Grounding Exercise for Reducing Stress
Life Style

Grounding Exercise for Reducing Stress


In the 21st century life has become way more complicated than before. It became necessary for people to multitask to meet the expectations or task. It’s like being on an active continuously. Even when people are not working they are engaged in planning or in pressure of future performance and competition. In such situations person can feel overwhelmed or become overreactive to the situation. Sometimes such pressure of expectations of doing better at work can lead to anxiety and stress. In this situation person can easily get triggered by small incidents and responses. It can be also possible that a person indulges in past or future-oriented thoughts which makes them feel lethargic and just want to relax. But how to relax as their mind is constantly working or thinking? In such situations, Grounding Exercise can play an important role in making the person relax.

What is a grounding Exercise?

Grounding Exercise is about being in the present by pulling away the thoughts from flashbacks, and negative, unwanted, and challenging emotions. It’s a way to refocus on the present by practicing any grounding techniques. This can help the person to make distance from undesirable emotions at any point in time as it can be practiced anywhere.

Read More: How Can You Cope with Your Stress?

Types of Grounding Exercises-

1) Physical Grounding Exercise-

People who want the immediate impact of this grounding exercise must opt for physical grounding exercises. This stabilizes the physical signs of stress, such as increased heart rate and blood flow.

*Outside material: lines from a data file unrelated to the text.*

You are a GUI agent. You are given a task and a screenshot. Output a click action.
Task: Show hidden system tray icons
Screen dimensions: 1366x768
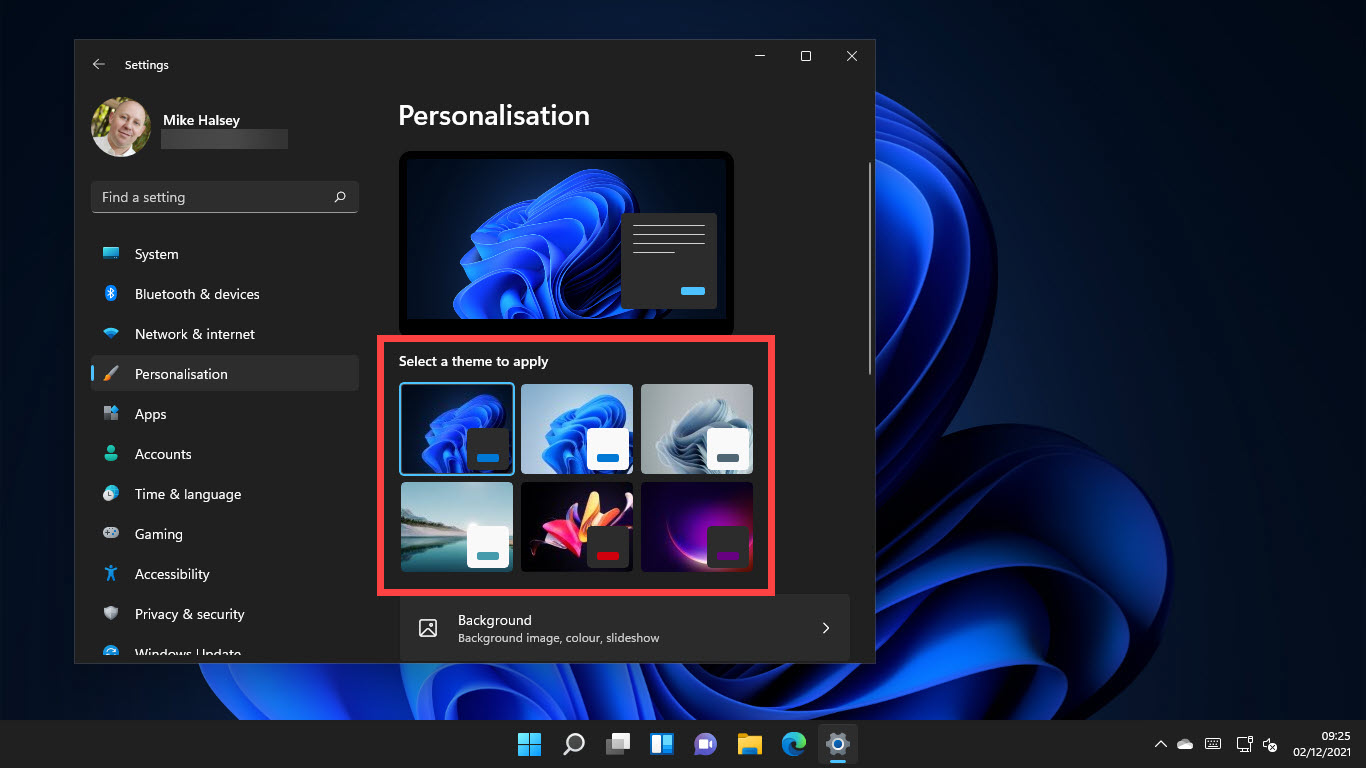tap(1160, 744)
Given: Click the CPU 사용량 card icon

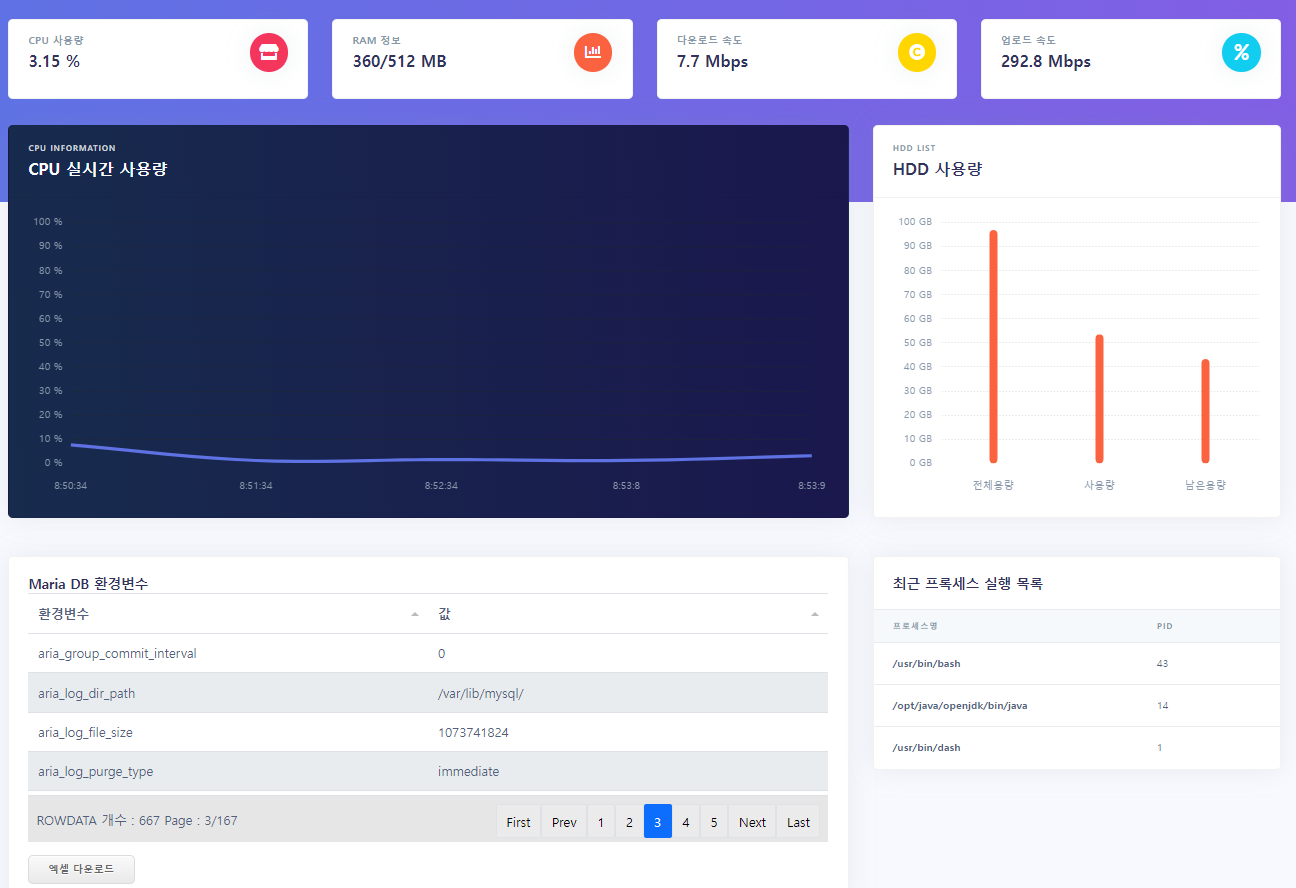Looking at the screenshot, I should pyautogui.click(x=268, y=53).
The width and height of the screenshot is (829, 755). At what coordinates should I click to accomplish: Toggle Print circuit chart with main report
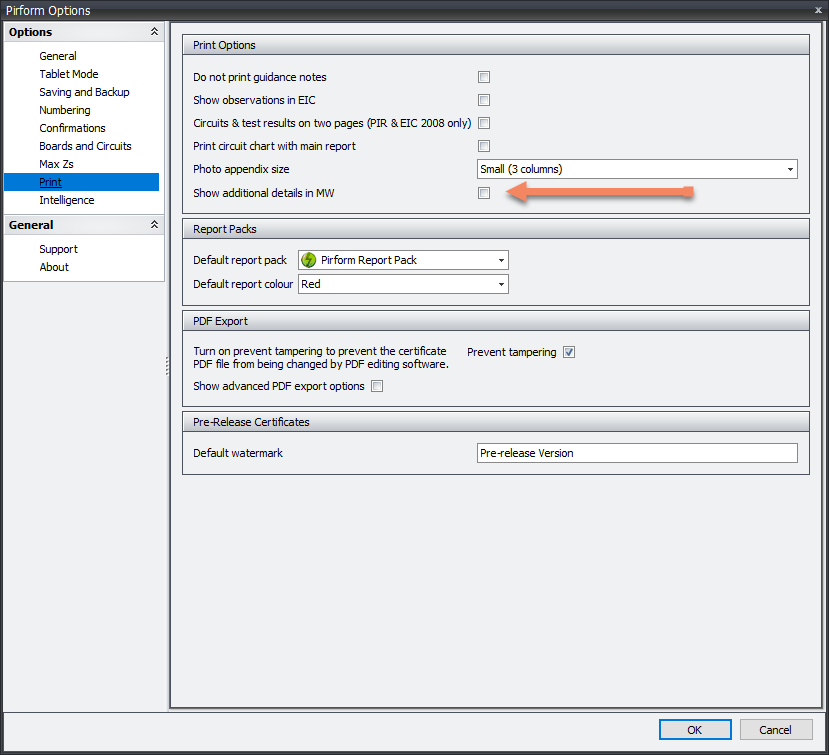coord(484,146)
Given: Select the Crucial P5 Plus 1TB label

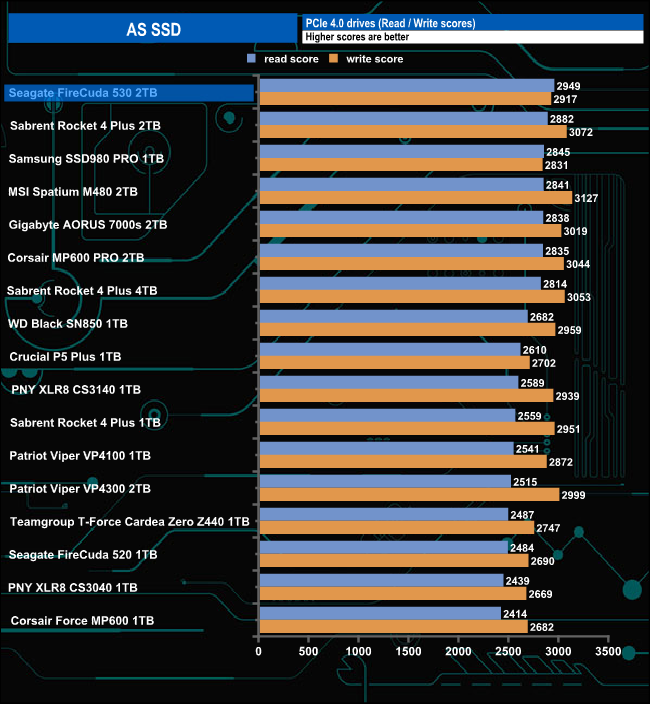Looking at the screenshot, I should (x=66, y=357).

A few examples of physical grounding exercises:

a) Double inhale, one exhale: In this process person has to inhale and then again inhale as much as he can and then exhale once. Doing this process 3 to 5 times can make you feel relaxed and disconnect negative thoughts or flashbacks.

b) 5, 4,3,2,1 method: In this method person uses his 5 sense modalities for being in the present.

Steps of this method:
  1. Name 5 objects in detail that you can see without being emotionally engaged. Just observe the object and describe it. (It can be furniture, a wall, a clock, a water bottle, or anything)
  2. Sense 4 things which you can touch from where you are sitting it can be the sofa on which you are, the pillow in your lap, your shoes, or any around you that you can touch without moving) sitting,
  3. Hear 3 sounds around you (it can be the noise of the clock, traffic, the sound created by a fan, or anything)
  4. Two things which you can smell (it can be perfume, smell of food)
  5. Taste one thing (it can be water, food)

A person has to behave as an observer. If a person finds any step more engaging they can continue that step for a long period of time. The object of this process is to be in that moment not about completing steps.

Read More: From Job Loss to Mental Distress: Unemployment Impacts on Mental Health

c) Feeling your body: In this process person has to feel each part of his body and how it is placed. This can be done by sitting or standing. Detailed scan of full body from head to toe. For example –

  • Focus on the head or forehead. Person experience any pressure? Or what exactly do they experience when they focus on their head?
  • Weight of shirt on the shoulder
  • Their heart rate. Is it slow or fast?
  • The stomach seems empty or full
  • Feet are touching the floor or not, legs are crossed or open
2) Mental grounding Exercise:

In this exercise person is mentally engaged in overcoming automatic thoughts.

a) Recitation: Reciting something can work for individuals. It can be any quotation, mantra, prayer, or anything that can feel is meaningful to them.
If they are speaking loudly focus on your lips movement and if they are reciting in mind they can create pictures of each work they are saying.
In times of distress, utilize this process to remain connected with reality.

b) Mental Math: people who feel that maths is not their comfort zone can go for this exercise as this Exercise needs more attention for them than people who are good at maths. In this process what they have to do is, do mental calculations and try to find the same number in each answer such as 4+8=12, 18-6=12, 6×2=12.

c) Describing any common task: in this process person has to describe the task that they used to do on daily basis. They must describe it in a way as if they are giving instructions to any person with full details. Such as steps for making coffee, and how to clean a car.

Read More: From Job Loss to Mental Distress: Unemployment Impacts on Mental Health

3) Soothing grounding exercises-

This exercise gives emphasizes touch sensation.

a) Spending time with pets: Spending time with pets can have a healing effect as people hold close bonds with their pets. They can feel the warmth of the body of their pet on their hand and just feel this present moment. They can exchange emotions without saying anything. This process makes them feel better.

b) Visualising your happy moment: Visualising a happy moment in detail can change the physiological signs of stress. As experience of positive emotions can make them feel relaxed.

c) Touch something comforting: it can be a pillow, cushion, soft toy, pet, or sand. Fully embrace the sensation of touch and actively engage in this process.

All these are self-induced exercises. Whenever people feel they want to cut off from negative emotions they can practice any one of them.

However, people are skilled in facing challenges in life. Which means there will be chances of losing self-control. Strong character is not the one who does not fall, strong character is about learning to stand every time they fall. Keeping check of emotions and practicing grounding exercises can help the person to avoid negative experiences in full intensity and helps them focus on daily tasks and performance.